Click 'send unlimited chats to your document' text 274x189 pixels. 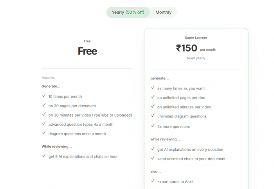(x=191, y=159)
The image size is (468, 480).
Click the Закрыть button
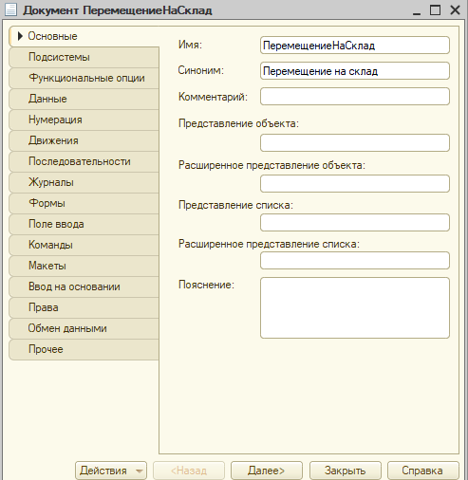(346, 471)
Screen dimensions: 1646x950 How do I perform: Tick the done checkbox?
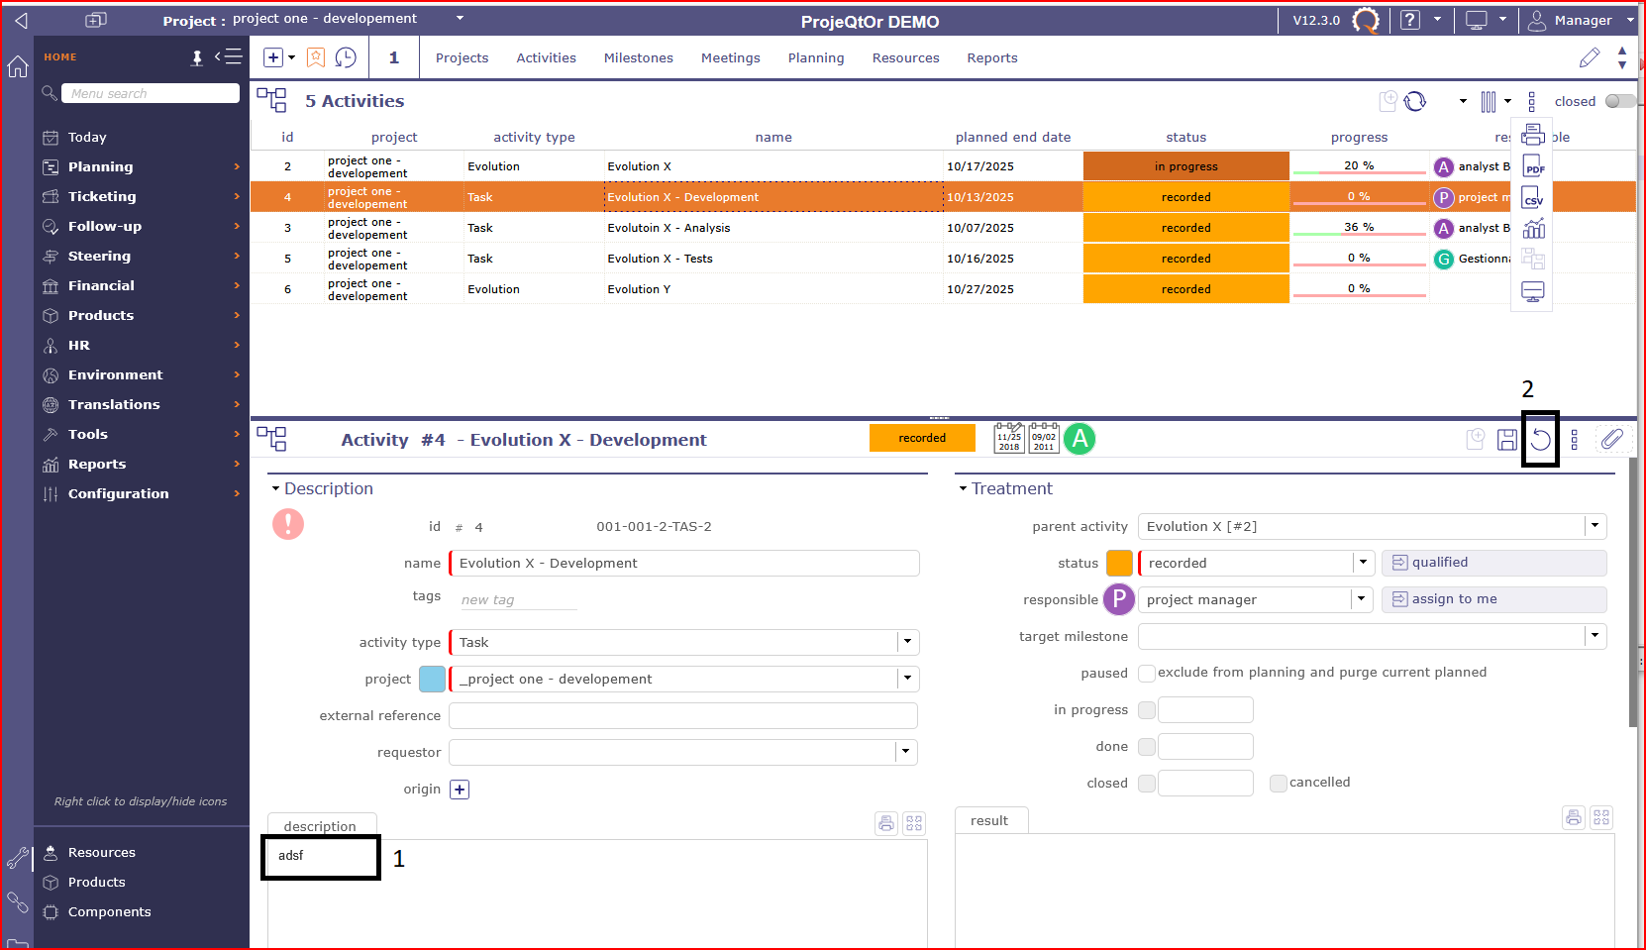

▶ _TASK TO COMPLETE_
Working from the records above, reproduce exactly the lines from the one with "Click the Закрыть button" through the last line, without the pictures.

▶ _RESPONSE FOR THIS EXERCISE_
Click the Закрыть button
(346, 471)
Screen dimensions: 1646x950 How do I perform: Tick the done checkbox?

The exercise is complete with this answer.